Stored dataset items
BEGIN

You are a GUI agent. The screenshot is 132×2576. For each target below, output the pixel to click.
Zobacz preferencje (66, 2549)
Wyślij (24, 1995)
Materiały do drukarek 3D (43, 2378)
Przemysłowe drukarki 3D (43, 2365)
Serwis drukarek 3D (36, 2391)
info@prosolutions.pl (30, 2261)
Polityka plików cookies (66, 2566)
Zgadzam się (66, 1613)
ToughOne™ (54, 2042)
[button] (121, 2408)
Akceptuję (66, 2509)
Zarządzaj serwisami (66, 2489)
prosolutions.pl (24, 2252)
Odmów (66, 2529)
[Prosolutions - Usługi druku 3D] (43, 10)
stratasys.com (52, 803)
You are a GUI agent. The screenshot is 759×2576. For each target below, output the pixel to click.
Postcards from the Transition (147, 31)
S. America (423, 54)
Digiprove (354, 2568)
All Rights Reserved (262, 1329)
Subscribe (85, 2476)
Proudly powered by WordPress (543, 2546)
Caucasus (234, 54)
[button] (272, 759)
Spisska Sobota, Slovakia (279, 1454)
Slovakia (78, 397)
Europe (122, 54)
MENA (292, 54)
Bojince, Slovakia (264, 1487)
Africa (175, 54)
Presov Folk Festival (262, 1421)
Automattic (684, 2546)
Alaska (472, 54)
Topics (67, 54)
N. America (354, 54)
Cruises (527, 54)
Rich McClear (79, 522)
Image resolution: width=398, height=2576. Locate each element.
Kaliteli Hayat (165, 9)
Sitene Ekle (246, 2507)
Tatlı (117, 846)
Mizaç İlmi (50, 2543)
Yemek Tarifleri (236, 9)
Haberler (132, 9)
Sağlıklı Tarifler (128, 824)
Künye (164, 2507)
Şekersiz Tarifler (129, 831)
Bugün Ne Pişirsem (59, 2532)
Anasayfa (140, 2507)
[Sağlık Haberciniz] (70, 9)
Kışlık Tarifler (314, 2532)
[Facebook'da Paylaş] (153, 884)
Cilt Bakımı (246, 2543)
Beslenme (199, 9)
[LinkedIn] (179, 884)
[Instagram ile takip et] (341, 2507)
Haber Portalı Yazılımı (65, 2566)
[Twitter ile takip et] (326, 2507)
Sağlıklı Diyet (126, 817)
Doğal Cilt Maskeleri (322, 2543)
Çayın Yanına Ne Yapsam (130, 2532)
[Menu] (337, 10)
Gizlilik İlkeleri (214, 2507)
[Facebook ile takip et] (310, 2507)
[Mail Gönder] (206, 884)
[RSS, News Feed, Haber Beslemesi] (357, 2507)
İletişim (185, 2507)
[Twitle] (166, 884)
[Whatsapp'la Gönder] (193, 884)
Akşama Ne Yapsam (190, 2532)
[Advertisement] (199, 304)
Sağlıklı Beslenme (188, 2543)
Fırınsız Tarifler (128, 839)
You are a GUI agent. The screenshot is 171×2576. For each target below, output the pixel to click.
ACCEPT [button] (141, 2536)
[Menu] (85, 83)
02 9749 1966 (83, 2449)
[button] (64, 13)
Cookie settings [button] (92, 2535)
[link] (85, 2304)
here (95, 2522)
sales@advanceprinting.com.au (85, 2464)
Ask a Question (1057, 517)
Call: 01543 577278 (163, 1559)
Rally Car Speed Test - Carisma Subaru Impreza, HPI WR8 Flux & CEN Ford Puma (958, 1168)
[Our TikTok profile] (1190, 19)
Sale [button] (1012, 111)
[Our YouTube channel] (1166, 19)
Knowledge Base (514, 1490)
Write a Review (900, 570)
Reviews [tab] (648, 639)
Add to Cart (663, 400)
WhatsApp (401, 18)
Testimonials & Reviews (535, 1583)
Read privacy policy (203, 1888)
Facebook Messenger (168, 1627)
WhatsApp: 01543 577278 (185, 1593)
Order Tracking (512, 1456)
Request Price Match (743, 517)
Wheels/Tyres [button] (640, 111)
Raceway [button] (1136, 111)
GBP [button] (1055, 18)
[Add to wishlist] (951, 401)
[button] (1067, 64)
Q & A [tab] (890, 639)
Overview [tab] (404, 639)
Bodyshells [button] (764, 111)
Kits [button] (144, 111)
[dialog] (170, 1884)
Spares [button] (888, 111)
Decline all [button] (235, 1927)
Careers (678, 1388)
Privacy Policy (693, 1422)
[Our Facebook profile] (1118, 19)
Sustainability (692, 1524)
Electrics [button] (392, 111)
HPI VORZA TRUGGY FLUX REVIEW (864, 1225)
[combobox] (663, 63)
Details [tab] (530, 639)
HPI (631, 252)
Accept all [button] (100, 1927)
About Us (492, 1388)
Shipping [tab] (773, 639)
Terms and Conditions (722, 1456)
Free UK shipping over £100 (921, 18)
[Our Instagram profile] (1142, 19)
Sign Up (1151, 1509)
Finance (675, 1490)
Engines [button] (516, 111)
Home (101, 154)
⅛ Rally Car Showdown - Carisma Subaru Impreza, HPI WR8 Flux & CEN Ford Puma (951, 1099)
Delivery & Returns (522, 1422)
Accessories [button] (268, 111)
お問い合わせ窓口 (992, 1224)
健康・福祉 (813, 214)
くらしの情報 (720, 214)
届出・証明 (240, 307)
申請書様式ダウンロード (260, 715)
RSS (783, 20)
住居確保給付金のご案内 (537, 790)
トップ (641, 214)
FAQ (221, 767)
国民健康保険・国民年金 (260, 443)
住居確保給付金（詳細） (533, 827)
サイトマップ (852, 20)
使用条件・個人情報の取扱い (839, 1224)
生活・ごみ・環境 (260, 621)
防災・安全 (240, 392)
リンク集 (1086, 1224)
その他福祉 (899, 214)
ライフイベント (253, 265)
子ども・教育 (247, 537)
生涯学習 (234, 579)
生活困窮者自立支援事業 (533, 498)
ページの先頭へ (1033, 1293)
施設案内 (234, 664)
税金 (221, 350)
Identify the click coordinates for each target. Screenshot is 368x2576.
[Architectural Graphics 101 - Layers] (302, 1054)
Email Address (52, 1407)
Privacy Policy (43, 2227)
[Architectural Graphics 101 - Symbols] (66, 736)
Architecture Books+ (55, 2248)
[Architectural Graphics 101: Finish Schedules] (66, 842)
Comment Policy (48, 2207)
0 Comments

END

### [ABOUT THIS EXERCISE]
Filter the lines above so that only those with the string "Graphics" remain, then copy them.

### [TASK ANSWER]
[Architectural Graphics 101 - Layers] (302, 1054)
[Architectural Graphics 101 - Symbols] (66, 736)
[Architectural Graphics 101: Finish Schedules] (66, 842)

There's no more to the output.